Authors :
Presenting Author: Jayne Miner, BS – Vanderbilt University Medical Center
Gabi Barrocas, BS – Vanderbilt University Medical Center
Eunyoung Hong, BS – Vanderbilt University Medical Center
Yana Van den Abbeele, BS – Vanderbilt University Medical Center
William Nobis, MD, PhD – Vanderbilt University Medical Center
Rationale:
Odors have been used as epilepsy treatment for millennia, but the mechanisms by which olfactory pathways alter epilepsy remain unclear. While the olfactory cortex receives the majority of olfactory output, the amygdala also receives direct olfactory outputs. Our group has shown that spontaneous seizures activate extended amygdala (ExtA) neurons in a Dravet Syndrome (DS) mouse model (Scn1a+/-), and targeting this region can improve seizure-induced respiratory dysfunction and death in the audiogenic seizure (AGS) mouse DBA1.
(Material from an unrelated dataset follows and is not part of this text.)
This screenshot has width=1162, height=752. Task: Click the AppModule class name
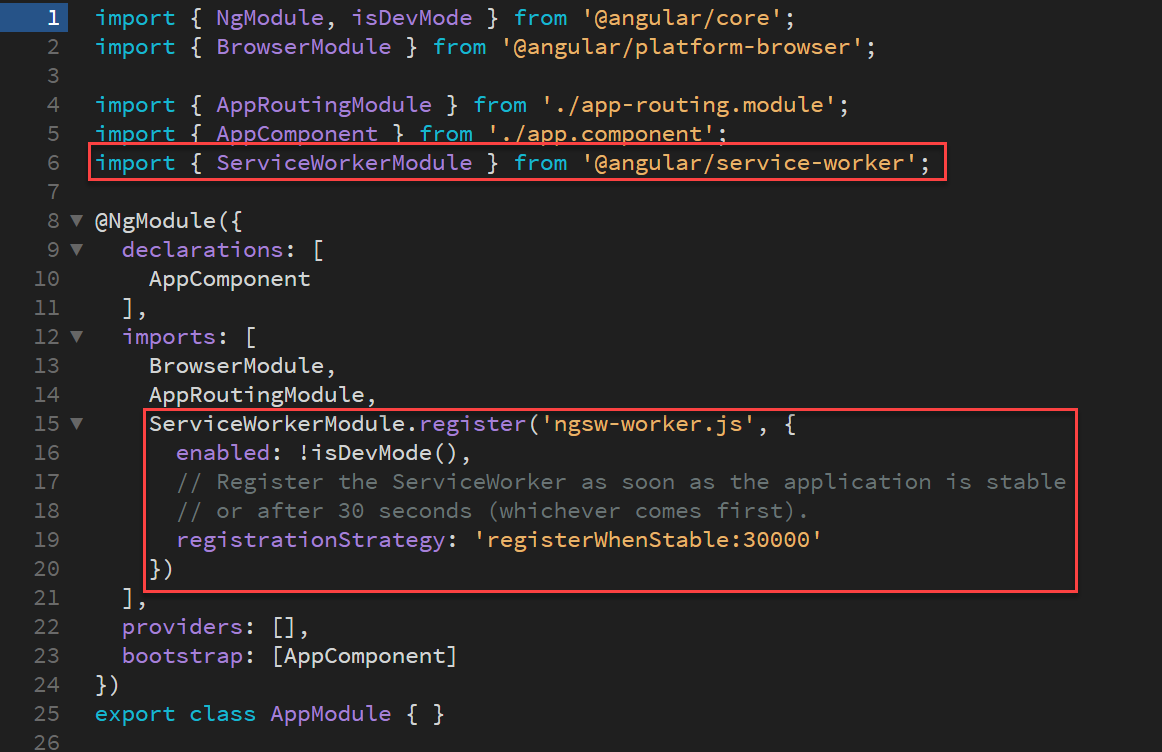[x=330, y=713]

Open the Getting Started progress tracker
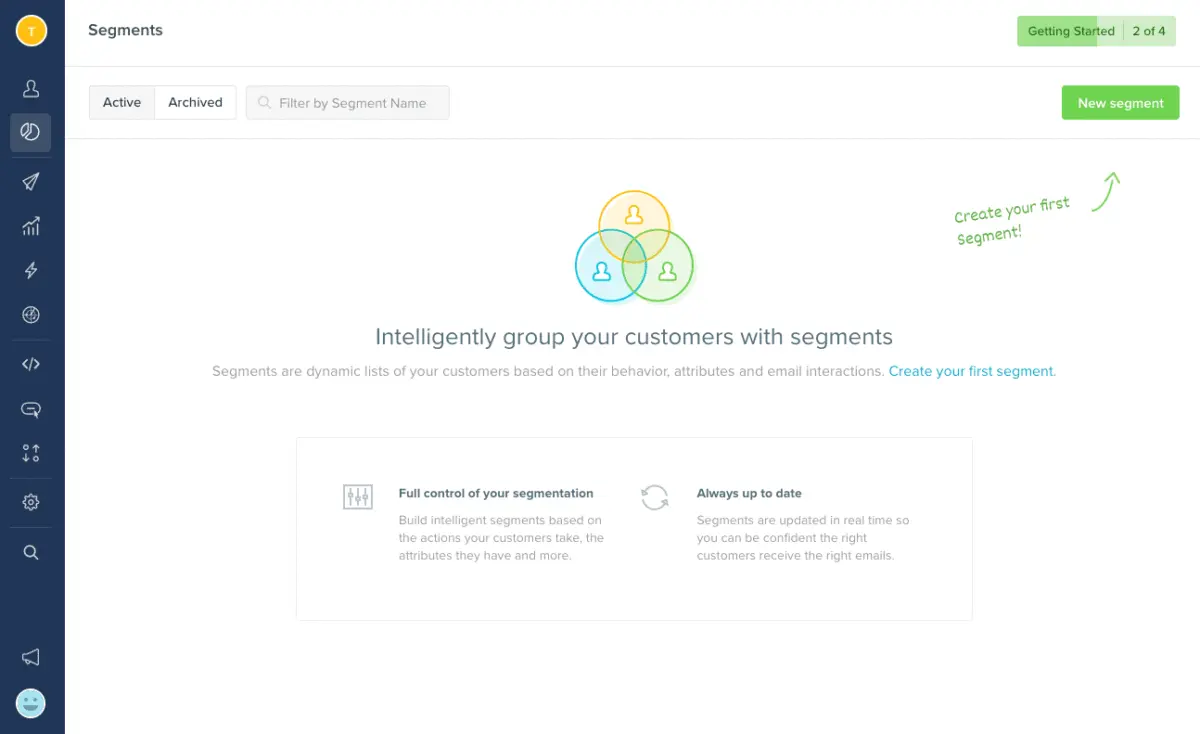[x=1096, y=31]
Our goal was to determine if exposure to odors - 2-phenylethanol (2-PE) or lemon oil - can alter seizure frequency, severity, and mortality in DS and DBA1 models and begin to explore the effect on ExtA circuits. Our preliminary data suggest a bidirectional relationship between odorants on seizure severity and mortality, potentially based on their effect on ExtA neurons. We further explore the ability of these odorants to alter respiratory parameters and activity of the bed nucleus of the stria terminalis (BNST) neurons
Methods:
DS mice were exposed to 2-PE, lemon oil, or vehicle (water) odorant 8 hours a day for 15 days starting postnatal day 20/21. Respiratory parameters were measured before and after odor exposure using whole-body plethysmography. Mortality and seizure frequency were determined via continuous video monitoring. Seizure severity was determined using a modified Racine scale. Surviving 2-PE exposed mice had an extended washout period to determine the long-term effect of odorant exposure on mortality.
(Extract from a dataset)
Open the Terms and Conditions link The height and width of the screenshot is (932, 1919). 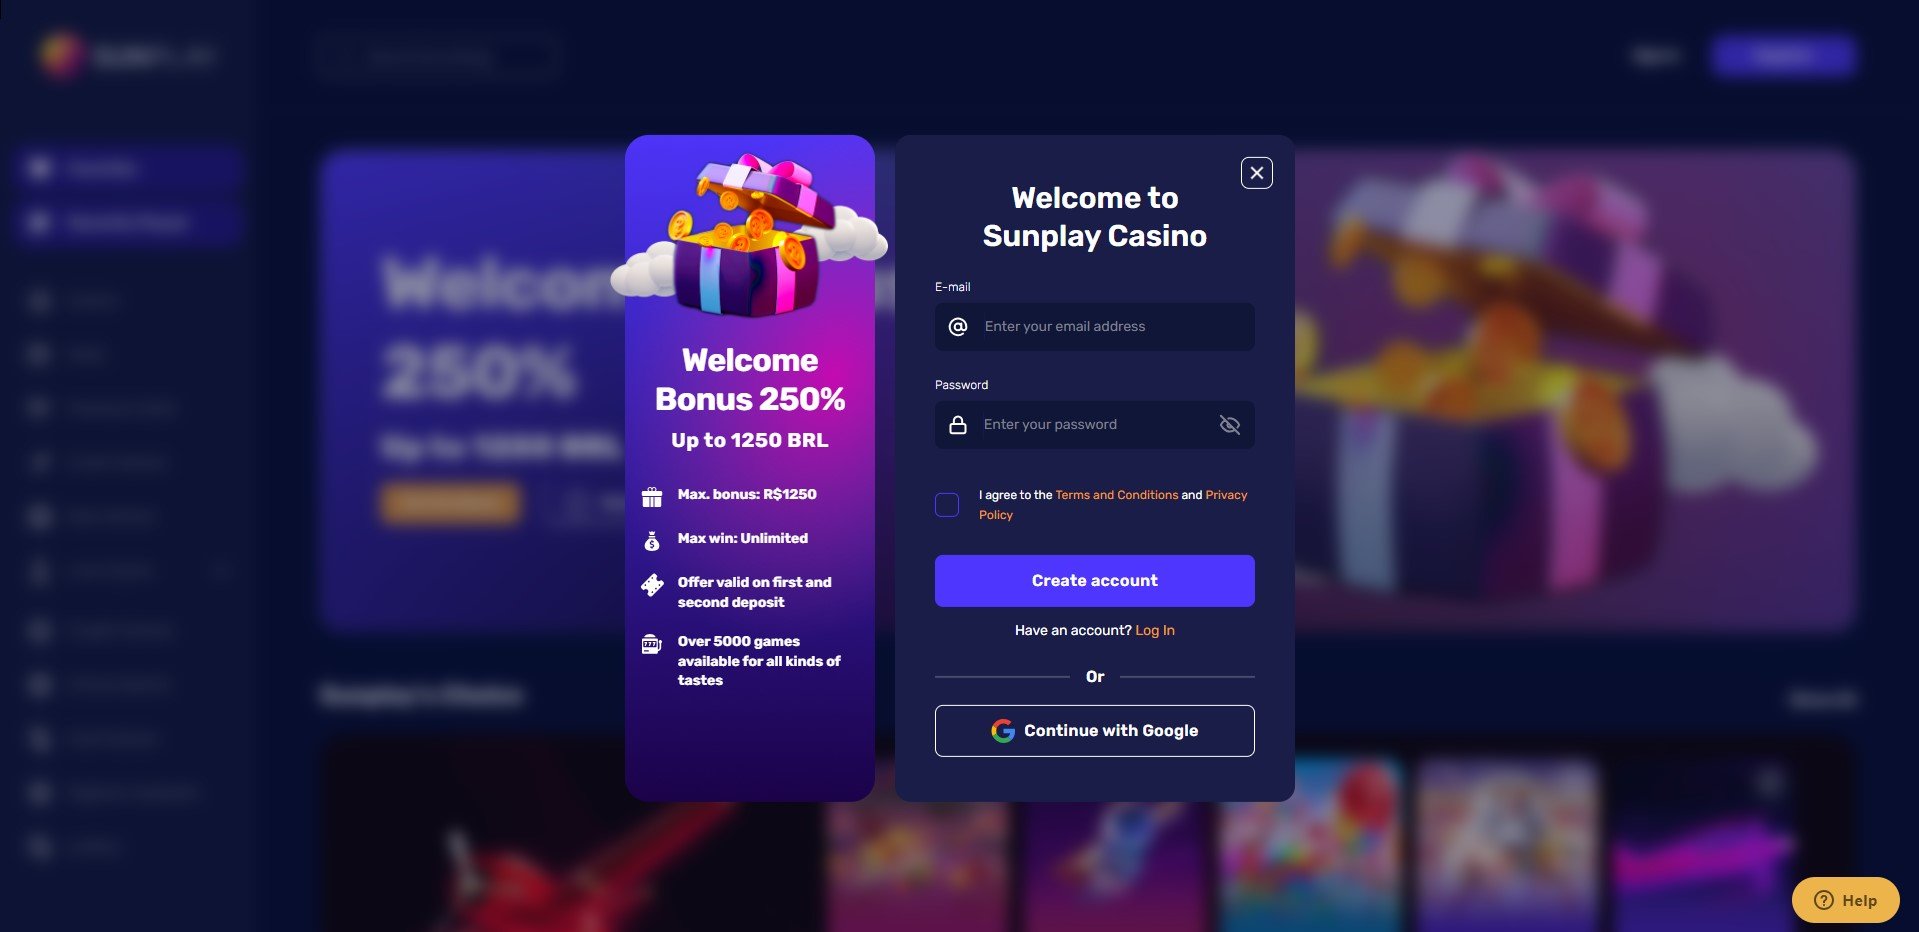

To examine circuit-level effects in the ExtA, DBA1 mice were primed to have repeated seizures and then were stereotaxically injected with AAV9-hSynGCamp6s into the BNST. After 15 days of odorant exposure, the mice were assessed for seizure type, latency, and severity. BNST slices were then imaged 24 hours later using single-photon calcium imaging
Results:
2-PE exposed DS mice showed decreased mortality (19.51%,n=41) compared to controls (35%, n=40; p=0.08). Lemon exposure increased mortality (62%, n=13, p< 0.05) and decreased survival when compared to vehicle (p< 0.05). DS mice exposed to 2-PE had more low-severity seizures (racine 1:p< 0.01; 3:p< 0.0001) and fewer high severity seizures (racine 6:p=0.03) than mice exposed to the vehicle. Analysis of seizure frequency and severity in lemon-oil exposed mice is ongoing.